> _WHAT YOU NEED TO DO_
Reproduce the data shown below exactly.

> _GIVEN DATA_
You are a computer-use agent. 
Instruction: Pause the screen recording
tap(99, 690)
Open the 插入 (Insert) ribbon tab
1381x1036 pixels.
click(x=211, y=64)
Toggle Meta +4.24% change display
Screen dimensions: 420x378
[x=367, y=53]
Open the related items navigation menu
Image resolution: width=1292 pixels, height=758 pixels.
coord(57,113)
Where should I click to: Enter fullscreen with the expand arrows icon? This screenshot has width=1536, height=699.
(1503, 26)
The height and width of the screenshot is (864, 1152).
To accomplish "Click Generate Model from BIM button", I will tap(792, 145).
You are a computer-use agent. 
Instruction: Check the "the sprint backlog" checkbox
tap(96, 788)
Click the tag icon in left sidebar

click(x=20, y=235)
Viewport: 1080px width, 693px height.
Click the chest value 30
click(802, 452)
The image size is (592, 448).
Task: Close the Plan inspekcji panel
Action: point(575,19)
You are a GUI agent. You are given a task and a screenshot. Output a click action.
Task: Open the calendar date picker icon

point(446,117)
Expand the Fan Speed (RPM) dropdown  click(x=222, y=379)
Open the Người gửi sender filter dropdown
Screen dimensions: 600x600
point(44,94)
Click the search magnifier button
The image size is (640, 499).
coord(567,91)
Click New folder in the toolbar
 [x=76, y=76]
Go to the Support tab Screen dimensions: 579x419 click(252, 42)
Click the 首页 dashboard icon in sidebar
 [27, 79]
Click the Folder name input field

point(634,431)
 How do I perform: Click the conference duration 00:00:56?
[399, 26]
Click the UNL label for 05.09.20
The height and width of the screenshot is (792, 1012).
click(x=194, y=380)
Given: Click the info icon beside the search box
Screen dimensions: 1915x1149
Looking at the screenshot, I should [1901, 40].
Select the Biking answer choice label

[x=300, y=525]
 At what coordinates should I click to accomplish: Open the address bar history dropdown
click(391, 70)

> _TASK RESULT_
You are a computer-use agent. 
Instruction: Pause the screen recording
tap(99, 690)
Open the 插入 (Insert) ribbon tab
1381x1036 pixels.
click(x=211, y=64)
Toggle Meta +4.24% change display
Screen dimensions: 420x378
[x=367, y=53]
Open the related items navigation menu
Image resolution: width=1292 pixels, height=758 pixels.
coord(57,113)
Where should I click to: Enter fullscreen with the expand arrows icon? This screenshot has width=1536, height=699.
(1503, 26)
The height and width of the screenshot is (864, 1152).
To accomplish "Click Generate Model from BIM button", I will tap(792, 145).
You are a computer-use agent. 
Instruction: Check the "the sprint backlog" checkbox
tap(96, 788)
Click the tag icon in left sidebar

click(x=20, y=235)
Viewport: 1080px width, 693px height.
Click the chest value 30
click(802, 452)
The image size is (592, 448).
Task: Close the Plan inspekcji panel
Action: point(575,19)
You are a GUI agent. You are given a task and a screenshot. Output a click action.
Task: Open the calendar date picker icon

point(446,117)
Expand the Fan Speed (RPM) dropdown  click(x=222, y=379)
Open the Người gửi sender filter dropdown
Screen dimensions: 600x600
point(44,94)
Click the search magnifier button
The image size is (640, 499).
coord(567,91)
Click New folder in the toolbar
 [x=76, y=76]
Go to the Support tab Screen dimensions: 579x419 click(252, 42)
Click the 首页 dashboard icon in sidebar
 [27, 79]
Click the Folder name input field

point(634,431)
 How do I perform: Click the conference duration 00:00:56?
[399, 26]
Click the UNL label for 05.09.20
The height and width of the screenshot is (792, 1012).
click(x=194, y=380)
Given: Click the info icon beside the search box
Screen dimensions: 1915x1149
Looking at the screenshot, I should [1901, 40].
Select the Biking answer choice label

[x=300, y=525]
 At what coordinates should I click to accomplish: Open the address bar history dropdown
click(391, 70)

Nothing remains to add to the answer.